## Aim
In the records below, rewrite everything from the line containing "At what coordinates should I click to accomplish: Select" down to the line containing "Image resolution: width=927", changing "dropdown" to "drop-down" and leaving everything else untouched.

## Material for this exercise
┄┄┄┄┄┄┄┄┄┄
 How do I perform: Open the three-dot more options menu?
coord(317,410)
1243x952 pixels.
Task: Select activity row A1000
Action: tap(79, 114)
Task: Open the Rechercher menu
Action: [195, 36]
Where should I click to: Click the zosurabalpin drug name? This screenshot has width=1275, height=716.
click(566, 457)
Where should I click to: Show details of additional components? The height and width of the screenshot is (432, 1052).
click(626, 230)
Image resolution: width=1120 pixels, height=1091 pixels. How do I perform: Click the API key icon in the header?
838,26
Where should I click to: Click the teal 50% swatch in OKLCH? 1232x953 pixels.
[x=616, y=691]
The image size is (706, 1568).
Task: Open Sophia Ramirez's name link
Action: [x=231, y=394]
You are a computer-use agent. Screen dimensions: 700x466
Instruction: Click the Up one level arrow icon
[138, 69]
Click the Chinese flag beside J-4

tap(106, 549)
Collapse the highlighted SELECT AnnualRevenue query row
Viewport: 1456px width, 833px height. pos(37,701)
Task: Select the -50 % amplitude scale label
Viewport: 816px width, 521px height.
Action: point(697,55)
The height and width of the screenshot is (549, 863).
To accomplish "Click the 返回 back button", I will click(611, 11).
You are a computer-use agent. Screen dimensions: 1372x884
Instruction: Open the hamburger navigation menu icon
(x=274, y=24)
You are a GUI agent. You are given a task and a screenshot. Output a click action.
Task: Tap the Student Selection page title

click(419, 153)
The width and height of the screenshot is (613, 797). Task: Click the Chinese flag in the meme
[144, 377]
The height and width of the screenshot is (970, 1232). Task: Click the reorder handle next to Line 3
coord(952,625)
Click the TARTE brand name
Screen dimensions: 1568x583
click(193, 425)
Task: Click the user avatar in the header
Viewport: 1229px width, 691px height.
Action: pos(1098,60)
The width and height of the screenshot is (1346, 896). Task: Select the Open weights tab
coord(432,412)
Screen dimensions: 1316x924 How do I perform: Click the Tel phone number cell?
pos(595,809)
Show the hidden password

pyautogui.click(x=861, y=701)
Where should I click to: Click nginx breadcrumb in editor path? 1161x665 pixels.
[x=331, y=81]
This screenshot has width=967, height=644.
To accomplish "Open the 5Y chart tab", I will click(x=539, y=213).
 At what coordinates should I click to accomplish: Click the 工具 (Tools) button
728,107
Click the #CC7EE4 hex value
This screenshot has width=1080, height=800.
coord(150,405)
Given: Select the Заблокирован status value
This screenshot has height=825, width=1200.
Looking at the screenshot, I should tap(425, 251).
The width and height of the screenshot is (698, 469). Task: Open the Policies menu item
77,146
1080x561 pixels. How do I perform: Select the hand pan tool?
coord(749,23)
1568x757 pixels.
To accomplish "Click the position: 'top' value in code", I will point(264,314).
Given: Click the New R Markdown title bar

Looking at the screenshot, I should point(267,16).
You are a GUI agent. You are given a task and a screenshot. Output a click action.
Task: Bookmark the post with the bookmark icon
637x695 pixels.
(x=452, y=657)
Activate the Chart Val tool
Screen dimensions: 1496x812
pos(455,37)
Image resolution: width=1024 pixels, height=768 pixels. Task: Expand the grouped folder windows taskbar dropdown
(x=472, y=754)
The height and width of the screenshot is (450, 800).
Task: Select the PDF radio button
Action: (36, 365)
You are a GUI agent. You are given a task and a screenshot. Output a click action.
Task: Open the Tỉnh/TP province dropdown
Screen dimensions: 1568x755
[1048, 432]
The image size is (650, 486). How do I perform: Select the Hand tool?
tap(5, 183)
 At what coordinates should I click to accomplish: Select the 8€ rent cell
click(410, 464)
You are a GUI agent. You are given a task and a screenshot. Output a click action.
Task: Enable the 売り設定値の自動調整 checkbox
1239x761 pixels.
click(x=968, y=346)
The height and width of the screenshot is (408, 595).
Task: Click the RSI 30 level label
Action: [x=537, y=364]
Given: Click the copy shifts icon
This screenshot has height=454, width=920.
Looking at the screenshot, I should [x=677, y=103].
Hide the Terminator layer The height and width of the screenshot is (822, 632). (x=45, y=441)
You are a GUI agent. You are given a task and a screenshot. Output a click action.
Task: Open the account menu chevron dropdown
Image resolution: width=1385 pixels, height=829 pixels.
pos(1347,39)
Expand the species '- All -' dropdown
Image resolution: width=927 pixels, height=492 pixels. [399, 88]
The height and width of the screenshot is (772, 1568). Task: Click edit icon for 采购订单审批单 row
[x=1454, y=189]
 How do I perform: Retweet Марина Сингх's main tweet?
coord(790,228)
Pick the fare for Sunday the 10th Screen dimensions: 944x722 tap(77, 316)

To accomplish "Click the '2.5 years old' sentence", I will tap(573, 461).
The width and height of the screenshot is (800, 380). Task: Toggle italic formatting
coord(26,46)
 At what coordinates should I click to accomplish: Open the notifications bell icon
┄┄┄┄┄┄┄┄┄┄
## The completed task
 At what coordinates should I click to accomplish: Select the 8€ rent cell
click(410, 464)
You are a GUI agent. You are given a task and a screenshot. Output a click action.
Task: Enable the 売り設定値の自動調整 checkbox
1239x761 pixels.
click(x=968, y=346)
The height and width of the screenshot is (408, 595).
Task: Click the RSI 30 level label
Action: [x=537, y=364]
Given: Click the copy shifts icon
This screenshot has height=454, width=920.
Looking at the screenshot, I should [x=677, y=103].
Hide the Terminator layer The height and width of the screenshot is (822, 632). (x=45, y=441)
You are a GUI agent. You are given a task and a screenshot. Output a click action.
Task: Open the account menu chevron drop-down
Image resolution: width=1385 pixels, height=829 pixels.
pos(1347,39)
Expand the species '- All -' drop-down
Image resolution: width=927 pixels, height=492 pixels. [399, 88]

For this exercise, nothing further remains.